There is a good argument for Jesus, if he existed historically as a single figure, to have been persecuted as a enemy of Rome more-so than as a heretic Jew. The dominant narrative we have is that Rome was ultimately responsible for his trial and execution.

Rome had recently installed a puppet ruler, Herod, to rule over the Hellenized Jewry within its dominion. Herod was not a popular ruler (there is even a well known Christian legend that he slew all the firstborn of some area when Jesus was born but this part of Jesus’s hagiography and likely did not happen). He was a thoroughly Hellenized Jew, who patronized both Judaism and the Greek religion alongside each other, and even sponsored the building of Greek temples in Jewish territory. This only furthered his reputation as a “Roman puppet”.
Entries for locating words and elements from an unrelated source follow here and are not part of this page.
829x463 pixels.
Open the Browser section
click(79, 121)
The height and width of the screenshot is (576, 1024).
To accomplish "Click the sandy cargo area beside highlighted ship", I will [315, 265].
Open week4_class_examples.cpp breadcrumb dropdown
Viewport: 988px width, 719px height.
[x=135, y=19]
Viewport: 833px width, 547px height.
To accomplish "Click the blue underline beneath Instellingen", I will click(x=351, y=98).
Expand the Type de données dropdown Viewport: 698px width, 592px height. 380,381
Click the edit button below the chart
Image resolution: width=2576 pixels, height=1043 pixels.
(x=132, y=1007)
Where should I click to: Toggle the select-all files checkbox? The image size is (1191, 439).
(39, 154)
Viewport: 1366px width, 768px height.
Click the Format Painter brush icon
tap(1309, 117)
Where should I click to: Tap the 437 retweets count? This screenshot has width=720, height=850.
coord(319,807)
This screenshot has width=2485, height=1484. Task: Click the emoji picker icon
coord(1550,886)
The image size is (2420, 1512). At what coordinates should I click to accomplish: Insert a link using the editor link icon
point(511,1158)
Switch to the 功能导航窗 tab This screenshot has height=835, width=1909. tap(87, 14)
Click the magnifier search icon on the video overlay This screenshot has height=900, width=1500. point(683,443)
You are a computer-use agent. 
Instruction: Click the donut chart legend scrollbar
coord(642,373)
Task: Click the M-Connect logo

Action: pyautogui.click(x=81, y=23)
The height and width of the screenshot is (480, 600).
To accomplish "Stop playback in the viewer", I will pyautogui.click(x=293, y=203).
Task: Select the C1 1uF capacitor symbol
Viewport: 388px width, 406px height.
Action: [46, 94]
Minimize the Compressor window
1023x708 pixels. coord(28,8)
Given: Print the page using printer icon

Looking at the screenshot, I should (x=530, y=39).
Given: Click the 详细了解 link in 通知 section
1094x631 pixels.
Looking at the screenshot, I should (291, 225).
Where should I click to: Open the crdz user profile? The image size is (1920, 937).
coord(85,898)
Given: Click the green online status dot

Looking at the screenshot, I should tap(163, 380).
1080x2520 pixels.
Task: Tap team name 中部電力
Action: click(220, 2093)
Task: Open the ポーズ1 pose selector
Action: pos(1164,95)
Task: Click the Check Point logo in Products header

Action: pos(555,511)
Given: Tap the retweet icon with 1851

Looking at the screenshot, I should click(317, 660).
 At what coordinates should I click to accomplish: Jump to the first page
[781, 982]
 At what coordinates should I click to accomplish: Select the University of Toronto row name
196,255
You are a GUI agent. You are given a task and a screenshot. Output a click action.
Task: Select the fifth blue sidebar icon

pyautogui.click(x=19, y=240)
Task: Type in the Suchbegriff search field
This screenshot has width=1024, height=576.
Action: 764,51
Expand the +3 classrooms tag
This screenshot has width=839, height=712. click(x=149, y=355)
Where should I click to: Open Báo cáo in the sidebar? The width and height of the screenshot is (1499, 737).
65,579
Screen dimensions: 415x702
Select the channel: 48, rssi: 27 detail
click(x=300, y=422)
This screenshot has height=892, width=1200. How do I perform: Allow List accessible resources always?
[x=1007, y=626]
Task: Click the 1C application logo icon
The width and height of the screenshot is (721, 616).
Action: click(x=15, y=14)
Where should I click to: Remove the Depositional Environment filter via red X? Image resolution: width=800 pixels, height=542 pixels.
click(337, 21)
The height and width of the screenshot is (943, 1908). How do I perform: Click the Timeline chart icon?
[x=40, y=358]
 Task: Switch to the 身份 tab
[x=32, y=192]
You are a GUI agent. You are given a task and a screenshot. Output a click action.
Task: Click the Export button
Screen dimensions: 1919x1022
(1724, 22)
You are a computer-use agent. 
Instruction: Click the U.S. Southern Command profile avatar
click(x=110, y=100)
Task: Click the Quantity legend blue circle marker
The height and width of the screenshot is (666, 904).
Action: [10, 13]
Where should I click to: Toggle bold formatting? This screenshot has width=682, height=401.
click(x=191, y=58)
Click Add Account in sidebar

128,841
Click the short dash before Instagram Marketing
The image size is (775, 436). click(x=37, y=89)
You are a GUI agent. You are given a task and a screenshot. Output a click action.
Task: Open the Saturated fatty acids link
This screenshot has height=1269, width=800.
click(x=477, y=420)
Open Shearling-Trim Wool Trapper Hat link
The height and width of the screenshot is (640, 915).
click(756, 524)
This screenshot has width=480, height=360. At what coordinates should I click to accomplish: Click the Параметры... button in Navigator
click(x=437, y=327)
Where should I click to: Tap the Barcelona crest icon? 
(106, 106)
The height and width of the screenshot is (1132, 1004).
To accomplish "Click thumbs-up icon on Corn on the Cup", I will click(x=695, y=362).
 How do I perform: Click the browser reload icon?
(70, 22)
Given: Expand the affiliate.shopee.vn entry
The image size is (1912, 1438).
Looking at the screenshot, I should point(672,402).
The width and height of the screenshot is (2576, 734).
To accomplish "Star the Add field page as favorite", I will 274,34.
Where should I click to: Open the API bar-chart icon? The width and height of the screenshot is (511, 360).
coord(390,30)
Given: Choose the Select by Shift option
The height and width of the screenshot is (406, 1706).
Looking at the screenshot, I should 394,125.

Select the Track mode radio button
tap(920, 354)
The “historical” Jesus, as well as a host of many other contemporaneous “Christs”, were claiming, either metaphorically or literally, a “kingship” over the Jews, which was a challenge to Roman rule, whether the claims were metaphorical or not. A challenge of sacrilege or heresy would have been a Jewish accusation, to be tried in a Jewish court of the time. Instead, Jesus received capital punishment from the state.

The claim that the Jews wanted to put Jesus to death, but lacked a law to do so, and therefore turned to Rome, is a very popular traditional folk explanation, but it is one that does not take into account Jewish law of the time (there is even a line in the popular 70s concept album, Jesus Christ Superstar, that says “We turn to Rome to punish Nazareth./We have no law to put a man to death,” to give an idea how widespread this belief is).

Jewish authorities could have very easily jailed and executed Jesus, they were every bit in their right to do so, but for whatever reason, it was Rome ultimately who is said to have executed this figure.

But the studies of Early “Historical” Christianity are as complex and manifold a field as the studies of EBTs. There are lots of other narratives that are likely to be correct.